I have a feeling that most Americans don’t know much about the English artist Stanley Spencer, who lived from 1891 until 1959. I have to admit that I knew very little until stumbling across a book of his unique paintings. However, our ignorance doesn’t detract from the man’s greatness or his fame as one of the greatest British painters. Some maintain that he is their greatest Modern painter.
His work is unique and always interesting, with densely colored and arranged scenes that sometimes seem overwhelming to take in at one viewing. The piece shown here at the top, The Resurrection of the Soldiers, is one such painting.
It depicts the World War I soldiers that Spencer saw as a medic and soldier undergoing a rebirth on the battlefield. It serves as the altarpiece( you can see the altar and podiums in the foreground of this photo) in a chapel, the Sandham Memorial Chapel, that was designed to specifically hold his war paintings.
Iam totally pulled in by the the intricacy and contrasting tones of the composition, taking in at as a whole without even being able to discern what the subject might be. Moving in closer, it becomes even more compelling.
The idea of resurrection and other biblicaland Christian themes were sometimes the subject of Spencer’s paintings, in which he would transform the subjects of biblical stories into characters residing in his beloved Cookham, a small village in Berkshire. One example is his depiction of St. Francis, shown here to the left. Perhaps his best known work and one that many consider one of the greatest British paintings ever is his painting of the resurrection of Cookham, shown at the bottom of this page.

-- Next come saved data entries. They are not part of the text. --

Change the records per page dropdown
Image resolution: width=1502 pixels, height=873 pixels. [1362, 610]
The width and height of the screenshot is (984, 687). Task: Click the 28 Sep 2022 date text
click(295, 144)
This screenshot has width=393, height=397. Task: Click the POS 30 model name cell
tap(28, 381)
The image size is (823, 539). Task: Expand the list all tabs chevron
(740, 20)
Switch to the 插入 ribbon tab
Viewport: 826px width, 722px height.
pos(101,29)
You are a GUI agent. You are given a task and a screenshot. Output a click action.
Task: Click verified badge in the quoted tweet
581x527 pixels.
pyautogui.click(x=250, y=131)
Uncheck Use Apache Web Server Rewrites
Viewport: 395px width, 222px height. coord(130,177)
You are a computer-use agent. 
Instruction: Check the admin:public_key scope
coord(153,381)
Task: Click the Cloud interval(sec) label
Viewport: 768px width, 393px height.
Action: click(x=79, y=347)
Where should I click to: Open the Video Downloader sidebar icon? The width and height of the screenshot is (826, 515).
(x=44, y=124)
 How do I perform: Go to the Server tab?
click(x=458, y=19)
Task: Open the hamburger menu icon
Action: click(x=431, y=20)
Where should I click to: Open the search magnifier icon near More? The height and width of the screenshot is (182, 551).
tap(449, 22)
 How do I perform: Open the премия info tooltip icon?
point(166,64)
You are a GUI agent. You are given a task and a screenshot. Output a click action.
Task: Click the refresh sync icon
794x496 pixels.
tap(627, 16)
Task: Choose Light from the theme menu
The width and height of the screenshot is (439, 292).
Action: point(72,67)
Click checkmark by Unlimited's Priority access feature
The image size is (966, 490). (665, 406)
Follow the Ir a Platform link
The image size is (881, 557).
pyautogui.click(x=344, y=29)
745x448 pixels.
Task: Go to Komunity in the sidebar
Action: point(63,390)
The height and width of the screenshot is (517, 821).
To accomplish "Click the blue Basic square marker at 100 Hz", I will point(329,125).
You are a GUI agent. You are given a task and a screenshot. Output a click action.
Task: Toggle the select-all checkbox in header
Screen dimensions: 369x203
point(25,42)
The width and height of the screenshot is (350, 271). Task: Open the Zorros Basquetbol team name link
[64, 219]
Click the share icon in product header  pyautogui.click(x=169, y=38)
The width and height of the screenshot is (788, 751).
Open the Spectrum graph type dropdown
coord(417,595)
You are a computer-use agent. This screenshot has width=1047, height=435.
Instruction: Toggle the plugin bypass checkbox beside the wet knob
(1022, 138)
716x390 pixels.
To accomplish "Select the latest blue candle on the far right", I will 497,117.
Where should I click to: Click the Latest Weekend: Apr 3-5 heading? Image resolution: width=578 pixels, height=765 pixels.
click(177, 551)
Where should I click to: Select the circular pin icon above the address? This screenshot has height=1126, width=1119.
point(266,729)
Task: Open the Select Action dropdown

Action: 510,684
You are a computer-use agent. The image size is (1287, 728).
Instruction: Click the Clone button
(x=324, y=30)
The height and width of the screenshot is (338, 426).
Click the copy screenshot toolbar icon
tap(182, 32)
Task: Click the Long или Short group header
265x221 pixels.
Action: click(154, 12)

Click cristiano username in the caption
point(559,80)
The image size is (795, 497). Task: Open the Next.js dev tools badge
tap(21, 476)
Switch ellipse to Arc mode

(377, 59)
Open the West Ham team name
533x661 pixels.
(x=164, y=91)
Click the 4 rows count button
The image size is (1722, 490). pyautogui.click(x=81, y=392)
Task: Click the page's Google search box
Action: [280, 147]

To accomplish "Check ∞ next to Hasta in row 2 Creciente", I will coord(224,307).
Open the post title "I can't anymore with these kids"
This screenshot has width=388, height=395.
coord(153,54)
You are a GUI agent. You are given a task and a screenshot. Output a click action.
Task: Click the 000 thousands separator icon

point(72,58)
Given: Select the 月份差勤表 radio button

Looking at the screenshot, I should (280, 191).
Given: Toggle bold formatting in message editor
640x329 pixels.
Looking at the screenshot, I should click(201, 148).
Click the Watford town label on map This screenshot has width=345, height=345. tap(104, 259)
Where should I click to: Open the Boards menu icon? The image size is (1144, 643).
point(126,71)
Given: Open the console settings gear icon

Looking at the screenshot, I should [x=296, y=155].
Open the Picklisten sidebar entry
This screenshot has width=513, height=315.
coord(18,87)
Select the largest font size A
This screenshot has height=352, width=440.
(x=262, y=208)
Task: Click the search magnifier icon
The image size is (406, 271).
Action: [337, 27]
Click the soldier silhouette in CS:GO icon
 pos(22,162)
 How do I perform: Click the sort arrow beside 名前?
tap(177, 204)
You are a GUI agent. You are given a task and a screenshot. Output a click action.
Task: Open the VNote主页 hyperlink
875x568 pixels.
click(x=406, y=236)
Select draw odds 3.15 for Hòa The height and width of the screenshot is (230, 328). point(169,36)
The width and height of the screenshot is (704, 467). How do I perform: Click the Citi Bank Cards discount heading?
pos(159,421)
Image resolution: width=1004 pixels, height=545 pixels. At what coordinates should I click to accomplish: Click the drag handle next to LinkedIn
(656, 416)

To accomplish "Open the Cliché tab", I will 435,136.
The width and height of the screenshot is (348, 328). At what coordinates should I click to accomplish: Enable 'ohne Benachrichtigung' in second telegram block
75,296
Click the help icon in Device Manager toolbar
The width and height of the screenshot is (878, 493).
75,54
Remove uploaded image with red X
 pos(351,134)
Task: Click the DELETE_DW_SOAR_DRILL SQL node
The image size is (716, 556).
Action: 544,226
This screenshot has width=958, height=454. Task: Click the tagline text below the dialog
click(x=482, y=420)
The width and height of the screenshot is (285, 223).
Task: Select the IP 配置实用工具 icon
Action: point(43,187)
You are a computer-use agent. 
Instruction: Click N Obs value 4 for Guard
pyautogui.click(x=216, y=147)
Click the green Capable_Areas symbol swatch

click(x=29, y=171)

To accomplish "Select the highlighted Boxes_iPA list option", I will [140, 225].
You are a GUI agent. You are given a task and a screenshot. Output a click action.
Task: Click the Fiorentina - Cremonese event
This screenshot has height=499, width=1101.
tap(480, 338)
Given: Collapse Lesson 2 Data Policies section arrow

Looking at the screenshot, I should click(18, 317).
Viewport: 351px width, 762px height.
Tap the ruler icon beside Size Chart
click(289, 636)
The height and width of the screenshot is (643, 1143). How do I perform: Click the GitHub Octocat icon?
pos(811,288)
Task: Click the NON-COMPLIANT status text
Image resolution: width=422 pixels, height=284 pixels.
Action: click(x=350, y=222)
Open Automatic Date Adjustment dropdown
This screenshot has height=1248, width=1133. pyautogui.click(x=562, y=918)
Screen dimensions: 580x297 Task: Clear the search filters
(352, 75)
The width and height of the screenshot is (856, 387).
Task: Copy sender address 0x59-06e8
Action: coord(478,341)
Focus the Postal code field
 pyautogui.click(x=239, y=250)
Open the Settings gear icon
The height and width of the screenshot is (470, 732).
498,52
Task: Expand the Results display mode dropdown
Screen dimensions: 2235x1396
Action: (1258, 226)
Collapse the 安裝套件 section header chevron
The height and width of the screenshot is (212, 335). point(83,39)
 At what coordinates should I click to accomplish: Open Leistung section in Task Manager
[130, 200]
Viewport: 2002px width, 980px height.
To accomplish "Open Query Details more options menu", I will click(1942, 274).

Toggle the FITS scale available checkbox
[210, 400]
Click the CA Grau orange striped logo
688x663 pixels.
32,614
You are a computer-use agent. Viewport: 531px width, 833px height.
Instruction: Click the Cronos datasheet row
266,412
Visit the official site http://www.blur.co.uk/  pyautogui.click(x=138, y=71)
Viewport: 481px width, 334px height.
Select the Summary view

I realize that the size of these photos doesn’t do justice to these paintings. I had put off showing his work on the blog for this reason but hopefully it will serve as an entrypoint to those who might want to investigate further his paintings or his interesting life which served as the basis for the play Stanley, a Tony nominee in 1997. But even without the biographical material I’m sure you’ll find something in his work that stops you in some way. I know it always stops me in my tracks.